Nested Trees Design
NOTE: This is a design document for future work, not a description of anything bzr currently implements. Don't attempt to do anything this talks about. For more up to date information see: http://bazaar.launchpad.net/~bzr-core/bzr/devnotes/annotate/head:/nested-trees.txt
This document describes the current design of by-reference Nested Trees. Much of this is already implemented. It does not describe by-value trees, because these are indistinguishable from normal trees.
- 1 Core Concepts
- 2 Basic approach
- 3 Implementation strategies
- 4 Scope
- 5 Data storage
- 6 Commands
- 7 Use cases
- 8 API Changes
- 9 Comparison with other systems
- 10 Future work
Subtree A tree which is inside another tree, which bzr has been asked to treat as part of the outer tree.
Containing tree A tree which has another tree inside it
Tree reference A directory in a containing tree which contains a subtree.
Composite tree A tree which behaves as a single tree, but is actually made up of several trees.
Commands in containing trees should behave as though the subtrees were plain directories. Commands in subtrees should not affect the containing trees (except possibly with user intervention).
One of the objectives of nested trees is to provide ways of reproducing historical combinations of different codebases. The dependency chain points downwards, such that trees are affected by the revision of their subtrees, but subtrees are oblivious to their containing trees. Just as bazaar doesn't entice people to commit inconsistent trees, it should not entice people to commit inconsistent combinations of containing tree and subtree. Therefore, commit should recurse downwards by default.
Status and diff should reflect what will happen when commit is used, so they should also recurse downward by default. Add almost does this already. With status, diff, commit and add recursing downwards, it would be confusing to users if other operations did not. Therefore, all operations should recurse downwards by default.
One of the reasons for using nested trees is to gain performance by only committing in a subtree. Therefore, operations should not recurse upwards by default. However, some users do want to have upwards recursion, so it should be provided as an option.
The idea that a set of nested trees behaves like a single, larger tree seems relatively easy to grasp. Both for users and for developers, it provides a clear expectation for the behaviour of nested trees. There are no obvious drawbacks in terms of code clarity or performance. Therefore, it seems like a good model to start with.

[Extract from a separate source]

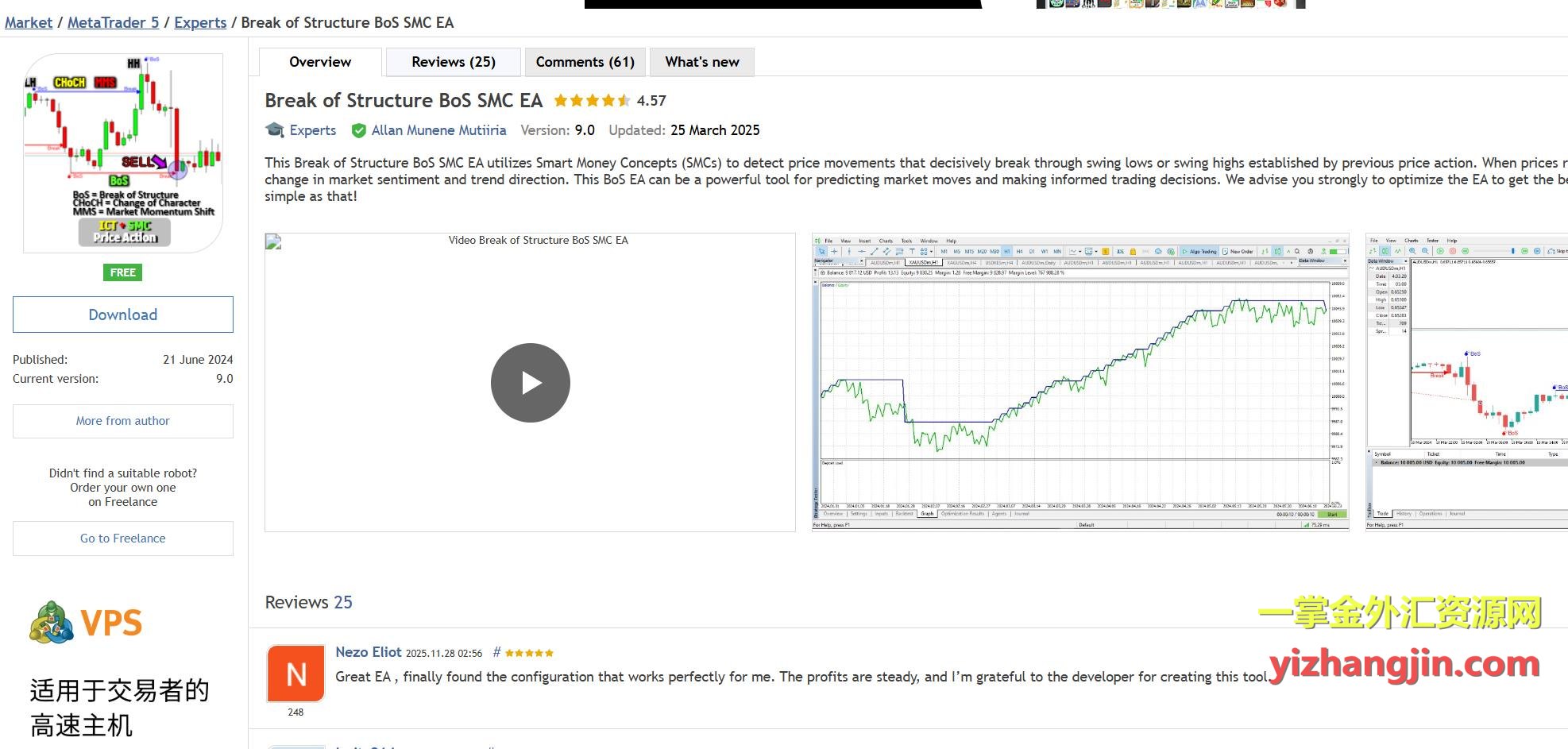Viewport: 1568px width, 749px height.
Task: Click the green FREE badge
Action: [122, 272]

There are cases where users place multiple copies of a source tree inside another tree, and treating a set of nested trees like a single large tree is in conflict with that. It is essentially the same as supporting file copies, and file copies themselves are a big and complicated feature to implement. It seems likely that Bazaar will one day support file copies, and when it does, this conflict will disappear. Implementing limited support for copies via nesting would have similar complexity to implementing general support for file copies, but would have fewer fruits. It would lead to complication when true support for file copies is implemented. It does not seem appropriate for initial nested-tree support. On the other hand, it could be implemented later; none of the data model changes are in conflict with that.

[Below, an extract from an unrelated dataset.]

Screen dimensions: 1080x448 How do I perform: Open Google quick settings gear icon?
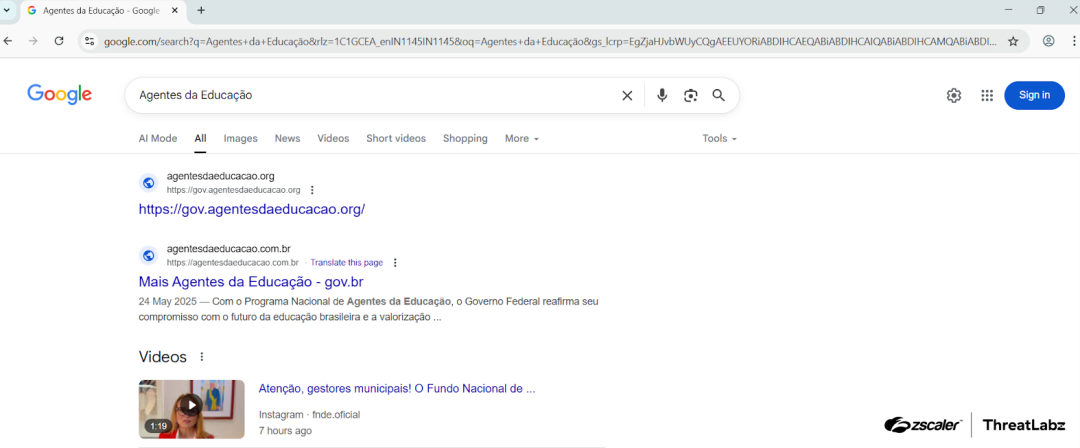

The idea that tree-reference file-ids are the same as the file-ids of the corresponding root directories has a nice symmetry. It is one way of ensuring that "bzr split" is deterministic, and "bzr join" is deterministic. When performing operations involving a tree and a split version of that tree, using the same file-id makes it easy to ensure that operations such as moves and renames are applied appropriately to the tree-reference. Providing mechanisms whereby a tree-reference can be treated as it would if it had its old file-id encroaches on the territory of path tokens or file-id aliases. Having "split" cause file-id changes means that in comparing these revisions, it would be seen as a deleting a directory and creating a new tree-reference with the same name. Handling this correctly in operations such as merge and revert would be more complicated than if it were treated as a kind change, especially when unversioned files are present in the subtree.
When branching from a branch with tree references, bzr should create local branches in .bzr/subbranches. Aside from their location, there will be nothing special about them. In relation to their containing branch or tree, they shall be called "subbranches". If there is a working tree, its subtrees should be a lightweight checkouts of the corresponding subbranches. The reference-location information in the containing branch should point to the subbranch.
If the branches were not local, the local subtrees might not be committable, and commits to the remote branch would make the local subtree out of date. They should not be in a separate location from the containing branch, because the branch might be in a shared repository, and might share history with the tree-reference's branch. However, those local branches should not be at the same location as their tree, because the tree might be deleted or moved. Indeed, they should not be anywhere within a working tree. Even though a branch's revisions could be preserved while deleting the actual branch, its configuration data would not.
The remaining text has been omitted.